LO QUE ESPERO DE À PUNT

Mikel Labastida
MIKEL LABASTIDAValencia

Esta misma semana mientras todos los medios de comunicación daban cuenta de los distintos nombramientos de ministros del nuevo Gobierno de Pedro Sánchez y Mariano Rajoy comunicaba que abandonaba la actividad política en TVE 1, la principal emisora del ente público, se dedicaban a comentar las inclemencias meteorológicas. Apenas interrumpieron la programación un par de minutos para ofrecer la última hora y continuaron con su parrilla habitual, que en ese momento se centraba en las recetas de los hermanos Torres. Es el penúltimo episodio de la situación crítica que vive la tele pública, continuamente cuestionada y señalada tanto dentro como fuera de la casa, acusada de manipulación y criticada por algunos de sus polémicos contratos. El caso de TVE es flagrante pero no es ni mucho menos único. Las emisoras que dependen de alguno gobiernos autonómicos también se hallan en el punto de mira.

Un caso reciente: el de la televisión gallega. Hace unos días los periodistas que trabajan allí denunciaban que los editores del informativo de mediodía habían ordenado que la cobertura de la sentencia de Gürtel durase como máximo 40 segundos. Y así se hizo. En ningún momento se indicó que el PP había sido condenado o que Pablo Crespo fue número 3 del partido en Galicia. Pequeños detalles que sirven de ejemplo de la gestión de la información en cadenas que, en teoría, deberían representar a todo tipo de ciudadanos.

Muy comentada está siendo la cobertura que en TV3 se está dando a todo el conflicto catalán. Las acusaciones de falta de pluralidad en el medio son constantes y el apoyo a la causa independentista es más que evidente. La tele catalana que durante mucho tiempo ha sido referente como motor audiovisual se encuentra en una situación de inmovilidad y de desconcierto. Tampoco se libra de las críticas Canal Sur, que ha pasado por etapas muy diversas y que en esta última se ha enfrentado a denuncias desde distintos sectores por favorecer, supuestamente, al equipo de Susana Díaz en sus informaciones. Programas como el de Juan y Medio han protagonizado instantes sonrojantes de los que ningún canal puede sentirse orgulloso.

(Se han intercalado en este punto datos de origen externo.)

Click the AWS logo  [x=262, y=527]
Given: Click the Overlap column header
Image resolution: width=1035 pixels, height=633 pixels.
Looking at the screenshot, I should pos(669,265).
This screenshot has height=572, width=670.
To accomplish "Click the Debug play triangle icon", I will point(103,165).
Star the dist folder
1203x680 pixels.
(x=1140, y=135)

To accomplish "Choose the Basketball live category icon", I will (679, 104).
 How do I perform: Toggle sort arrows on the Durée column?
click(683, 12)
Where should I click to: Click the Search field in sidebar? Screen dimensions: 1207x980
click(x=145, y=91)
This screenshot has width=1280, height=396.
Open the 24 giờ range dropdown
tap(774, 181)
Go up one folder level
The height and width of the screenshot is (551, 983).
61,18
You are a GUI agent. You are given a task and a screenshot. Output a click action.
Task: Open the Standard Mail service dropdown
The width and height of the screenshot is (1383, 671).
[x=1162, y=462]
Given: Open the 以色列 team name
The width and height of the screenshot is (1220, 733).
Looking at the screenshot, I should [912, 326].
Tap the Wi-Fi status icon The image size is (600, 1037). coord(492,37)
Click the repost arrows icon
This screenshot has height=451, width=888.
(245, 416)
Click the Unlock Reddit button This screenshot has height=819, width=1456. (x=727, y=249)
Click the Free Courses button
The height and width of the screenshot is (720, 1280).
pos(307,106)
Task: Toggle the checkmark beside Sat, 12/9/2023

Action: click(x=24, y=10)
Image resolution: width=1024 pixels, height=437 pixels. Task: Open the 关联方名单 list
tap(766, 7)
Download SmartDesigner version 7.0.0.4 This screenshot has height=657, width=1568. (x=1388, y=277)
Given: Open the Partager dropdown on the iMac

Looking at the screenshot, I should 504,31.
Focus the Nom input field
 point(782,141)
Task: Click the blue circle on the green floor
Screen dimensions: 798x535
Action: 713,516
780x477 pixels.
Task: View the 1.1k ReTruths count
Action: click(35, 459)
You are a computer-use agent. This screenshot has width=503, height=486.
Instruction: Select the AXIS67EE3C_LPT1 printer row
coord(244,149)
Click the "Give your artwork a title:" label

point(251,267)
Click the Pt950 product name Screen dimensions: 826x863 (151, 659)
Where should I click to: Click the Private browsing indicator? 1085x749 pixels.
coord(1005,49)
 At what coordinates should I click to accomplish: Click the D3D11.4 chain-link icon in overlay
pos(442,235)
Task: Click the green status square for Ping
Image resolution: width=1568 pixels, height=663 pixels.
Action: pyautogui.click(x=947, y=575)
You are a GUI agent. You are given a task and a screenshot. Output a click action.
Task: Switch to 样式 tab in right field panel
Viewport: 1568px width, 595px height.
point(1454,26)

Y en este panorama nace À Punt, la nueva televisión pública valenciana que se enfrenta al reto de demostrar que una cadena dependiente de un gobierno puede ser independiente y representar a todo tipo de espectadores, más allá de su ideología. Yo así lo espero. Y lo que espero, sobre todo, es que sirva para fortalecer y engrandecer a la industria audiovisual valenciana. Que cuente con ellos e impulse a unos profesionales que necesitan de una plataforma que los ponga en valor. Ojalá sea esta y que la endogamia no impida que se puedan realizar proyectos con recorrido, de los que se hable, de los que nos podamos vanagloriar. El éxito de À Punt será el éxito de todos.